:: Exercise ::
Please restate word for word all lines from the one containing "The width and" to the final line of the entries, and include no pictures.

Data for review START

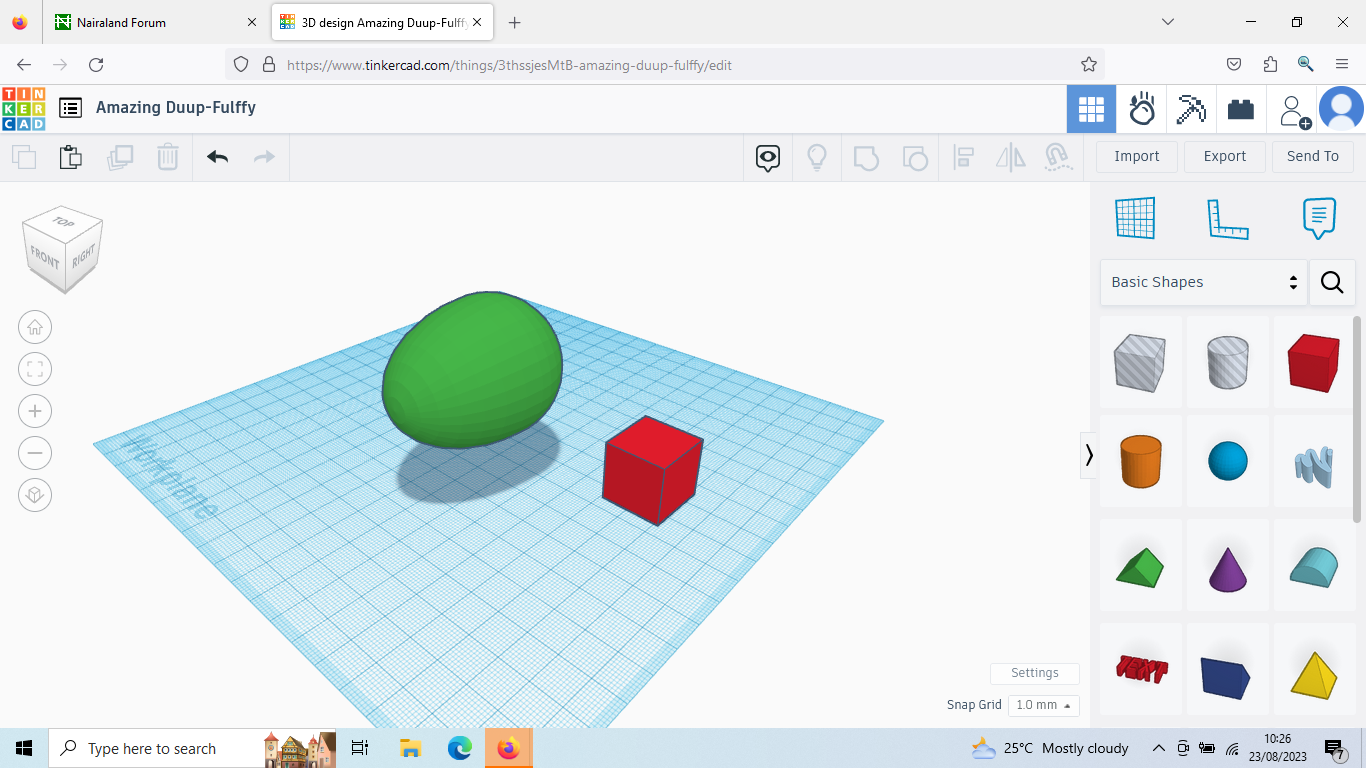
Task: Open the Basic Shapes dropdown
Action: click(x=1203, y=282)

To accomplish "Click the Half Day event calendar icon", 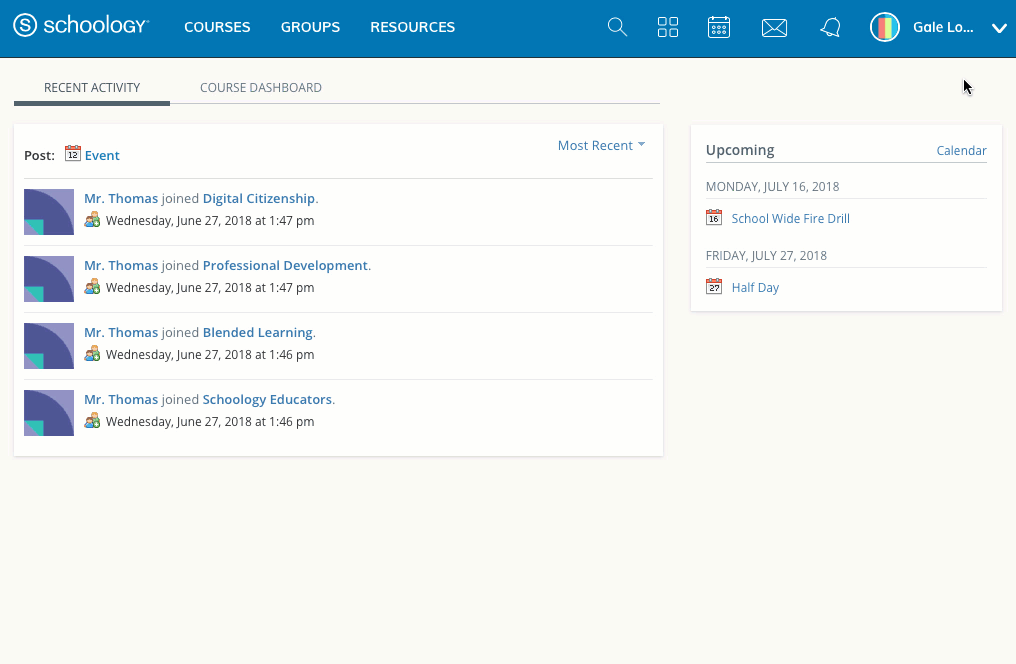I will [714, 287].
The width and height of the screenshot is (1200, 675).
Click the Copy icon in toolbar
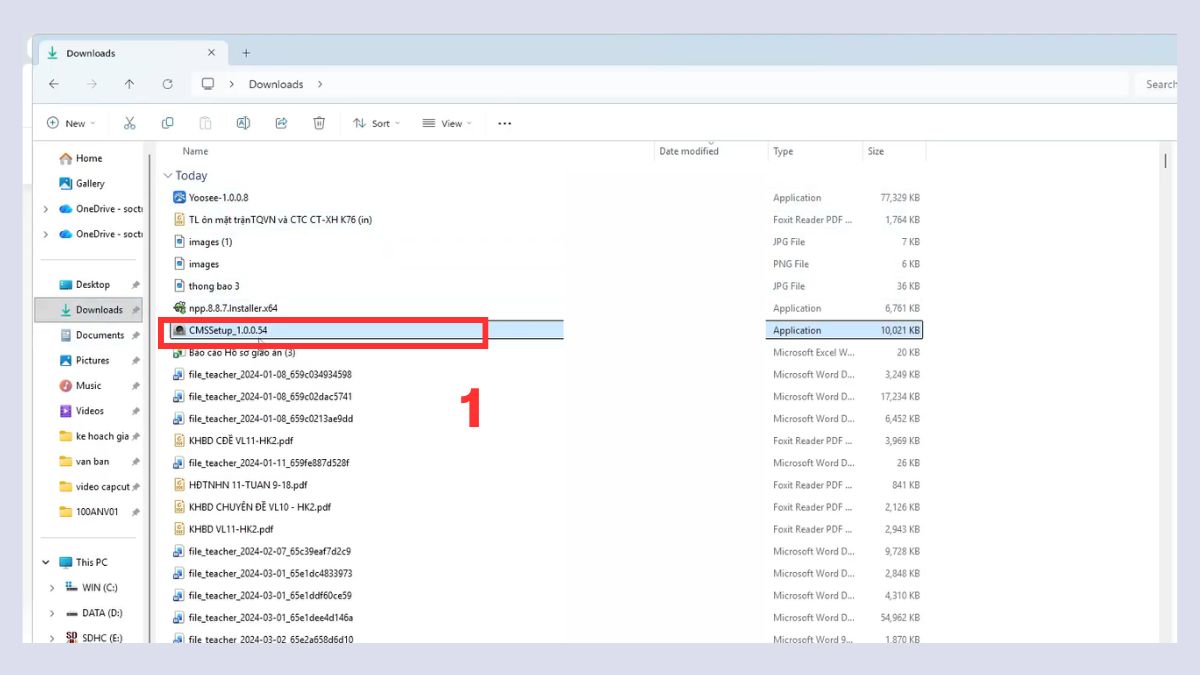pos(167,123)
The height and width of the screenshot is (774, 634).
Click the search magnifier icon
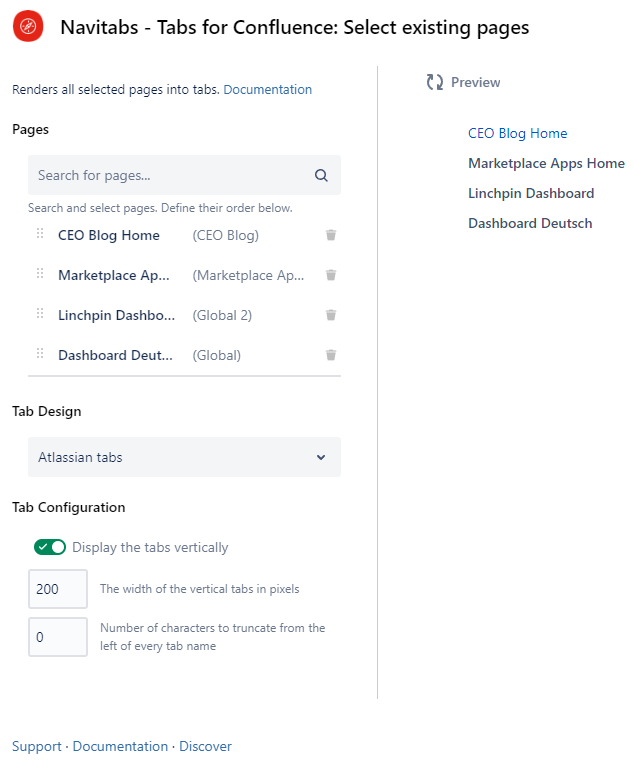click(321, 175)
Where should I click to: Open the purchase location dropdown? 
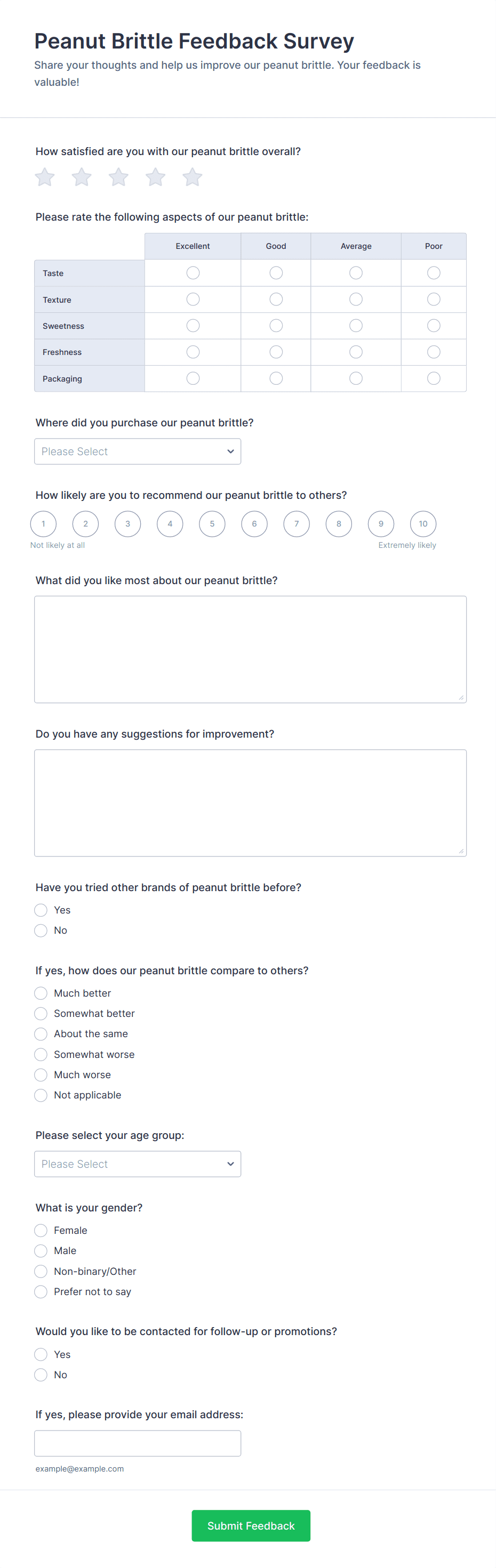[x=138, y=451]
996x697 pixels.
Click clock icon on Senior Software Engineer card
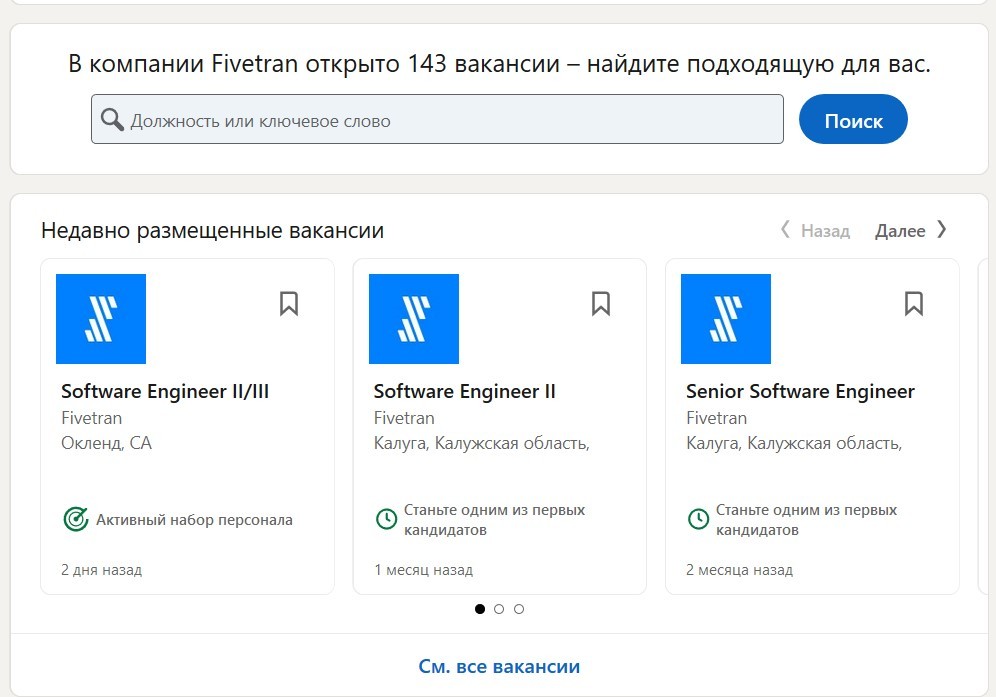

Data for review END

:: Output ::
The width and height of the screenshot is (1200, 675).
Click the Copy icon in toolbar
pos(167,123)
The height and width of the screenshot is (774, 634).
Click the search magnifier icon
click(321, 175)
Where should I click to: Open the purchase location dropdown? 
[x=138, y=451]
996x697 pixels.
Click clock icon on Senior Software Engineer card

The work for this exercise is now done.